NHK党所属で和歌山選挙区から立候補している本間奈々候補が、社民党の大椿ゆうこ候補が投稿したポストを引用したうえで、「やっすい仕事してるなぁ!と他党のことを批判してるが、10390票という、史上最低の得票数で国会議員になった大椿ゆうこさんは、有権者からすると、安いどころか、国益から考えても大損害を与えていると思います」という投稿を行っている。大椿候補は「10390票という、史上最低の得票数国会議員になった」のかファクトチェックした。
対象言説
NHK党から参院選和歌山選挙区に立候補している本間奈々候補が、社民党から参院選比例代表に立候補している大椿ゆうこ候補について、「「やっすい仕事してるなぁ!と他党のことを批判してるが、10390票という、史上最低の得票数で国会議員になった大椿ゆうこさんは、有権者からすると、安いどころか、国益から考えても大損害を与えていると思います」とXに投稿。
このうち、「10390票という、史上最低得票数で当選した」を対象言説とした。

結論
大椿氏の得票数は10390票でもなければ、史上最低の得票数とも言えず、投稿は事実関係の誤りが含まれたものだと考えられる。
ファクトチェックの詳細
大椿氏の得票数は10390票だったのか?
総務省HPによれば、2019年の参院選で大椿氏の得票数は15445票だ。
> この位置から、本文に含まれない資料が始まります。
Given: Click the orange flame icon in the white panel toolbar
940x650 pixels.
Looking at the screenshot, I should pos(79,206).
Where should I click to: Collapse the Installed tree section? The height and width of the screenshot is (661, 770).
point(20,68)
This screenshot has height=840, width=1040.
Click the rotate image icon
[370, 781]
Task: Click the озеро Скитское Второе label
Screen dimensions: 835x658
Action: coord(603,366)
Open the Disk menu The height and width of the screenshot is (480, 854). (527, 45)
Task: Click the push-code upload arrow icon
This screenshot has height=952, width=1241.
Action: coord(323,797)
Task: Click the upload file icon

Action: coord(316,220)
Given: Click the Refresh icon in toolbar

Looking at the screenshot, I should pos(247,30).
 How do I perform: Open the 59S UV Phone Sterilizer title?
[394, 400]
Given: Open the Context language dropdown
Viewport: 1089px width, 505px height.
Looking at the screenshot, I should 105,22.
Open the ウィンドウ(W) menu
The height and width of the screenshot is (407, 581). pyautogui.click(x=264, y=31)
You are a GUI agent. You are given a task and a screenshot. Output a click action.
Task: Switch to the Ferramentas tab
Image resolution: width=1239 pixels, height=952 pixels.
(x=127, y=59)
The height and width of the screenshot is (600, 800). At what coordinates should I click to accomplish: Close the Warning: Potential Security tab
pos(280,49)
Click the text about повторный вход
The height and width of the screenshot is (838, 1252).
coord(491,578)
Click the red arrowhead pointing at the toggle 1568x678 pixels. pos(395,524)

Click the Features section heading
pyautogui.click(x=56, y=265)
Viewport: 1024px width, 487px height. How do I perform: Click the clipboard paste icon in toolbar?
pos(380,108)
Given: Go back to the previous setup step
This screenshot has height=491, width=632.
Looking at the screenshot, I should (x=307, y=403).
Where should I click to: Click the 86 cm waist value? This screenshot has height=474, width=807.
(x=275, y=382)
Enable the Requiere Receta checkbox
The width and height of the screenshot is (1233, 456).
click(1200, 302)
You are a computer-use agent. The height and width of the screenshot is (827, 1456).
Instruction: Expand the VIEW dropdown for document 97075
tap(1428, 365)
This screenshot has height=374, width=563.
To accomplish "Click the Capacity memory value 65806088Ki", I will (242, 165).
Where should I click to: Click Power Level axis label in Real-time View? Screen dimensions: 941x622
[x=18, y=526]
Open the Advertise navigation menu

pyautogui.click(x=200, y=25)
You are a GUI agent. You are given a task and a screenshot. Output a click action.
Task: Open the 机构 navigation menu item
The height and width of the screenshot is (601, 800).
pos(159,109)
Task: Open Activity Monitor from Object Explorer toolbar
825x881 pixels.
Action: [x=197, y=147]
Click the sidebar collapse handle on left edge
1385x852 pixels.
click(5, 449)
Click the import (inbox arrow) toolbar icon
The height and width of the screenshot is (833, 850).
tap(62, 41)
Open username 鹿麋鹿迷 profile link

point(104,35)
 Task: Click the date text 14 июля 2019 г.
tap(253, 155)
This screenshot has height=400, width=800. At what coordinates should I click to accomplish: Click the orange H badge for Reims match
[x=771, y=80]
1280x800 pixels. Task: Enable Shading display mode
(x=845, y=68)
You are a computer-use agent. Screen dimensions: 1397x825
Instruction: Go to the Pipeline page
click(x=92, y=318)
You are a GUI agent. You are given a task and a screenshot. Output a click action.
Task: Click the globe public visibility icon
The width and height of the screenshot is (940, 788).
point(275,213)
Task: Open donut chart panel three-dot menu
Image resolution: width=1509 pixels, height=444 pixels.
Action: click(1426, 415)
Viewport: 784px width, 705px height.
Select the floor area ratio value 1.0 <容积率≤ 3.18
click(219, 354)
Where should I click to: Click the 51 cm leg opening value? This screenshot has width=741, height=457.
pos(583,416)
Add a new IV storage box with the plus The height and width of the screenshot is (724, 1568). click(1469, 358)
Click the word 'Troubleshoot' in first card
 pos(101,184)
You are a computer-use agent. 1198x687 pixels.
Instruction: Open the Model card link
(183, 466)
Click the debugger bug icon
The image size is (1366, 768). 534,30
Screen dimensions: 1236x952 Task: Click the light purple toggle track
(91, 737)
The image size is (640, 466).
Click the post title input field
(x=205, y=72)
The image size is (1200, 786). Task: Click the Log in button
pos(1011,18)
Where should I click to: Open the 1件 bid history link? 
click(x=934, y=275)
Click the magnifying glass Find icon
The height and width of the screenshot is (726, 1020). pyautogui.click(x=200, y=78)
10390票ではない。この選挙で落選したが、2023年に繰り上げ当選を果たしている。ただ、大椿氏は繰り上げ当選になる前の2022年の参院選にも比例代表で社民党から立候補し、このときは10390で落選している。投稿者は、繰り上げ当選の対象となった選挙を勘違いして、10390票と記載した可能性が高い。
大椿氏は「史上最低得票の当選」だったのか?
総務省の資料によれば、大椿氏以外にも繰り上げ補充という形で当選している議員が9名いた。そのうち、「公明党」の高橋次郎氏と「NHKから国民を守る党」の浜田聡氏がそれぞれ7577票、9308票で繰り上げ補充という形で繰り上げ当選となっていた。
公明党・高橋次郎氏の得票数は以下だ。

以下はNHKから国民党を守る党・浜田聡氏の得票数だ。

つまり、2019年回参議院選挙で15445票獲得している大椿氏は最低得票数ではなかった。参議院選挙における「史上最低得票の当選」について資料で確認できなかったが、大椿氏が2022年に得た10390票を対象としても、高橋氏、浜田氏の得票数を上回っており、「史上最低得票の当選」に該当しないことは明らかだ。
このファクトチェックの結果について本間氏に問い合わせを行った。問い合わせはNHK党から得たメールアドレスに7月7日に送ったが、回答を求めた7月9日を過ぎても回答を得られていない。今後、回答が得られ次第、記事に反映させる予定だ。
InFactのファクトチェックは対象言説を批判するものではない。事実の提示とともに、正しい情報を付加することで誤った情報の拡散を防ぐことを目的としている。このため、選挙期間中でも特定の候補者の言動に誤りがあれば、党派を超えて指摘することにしている。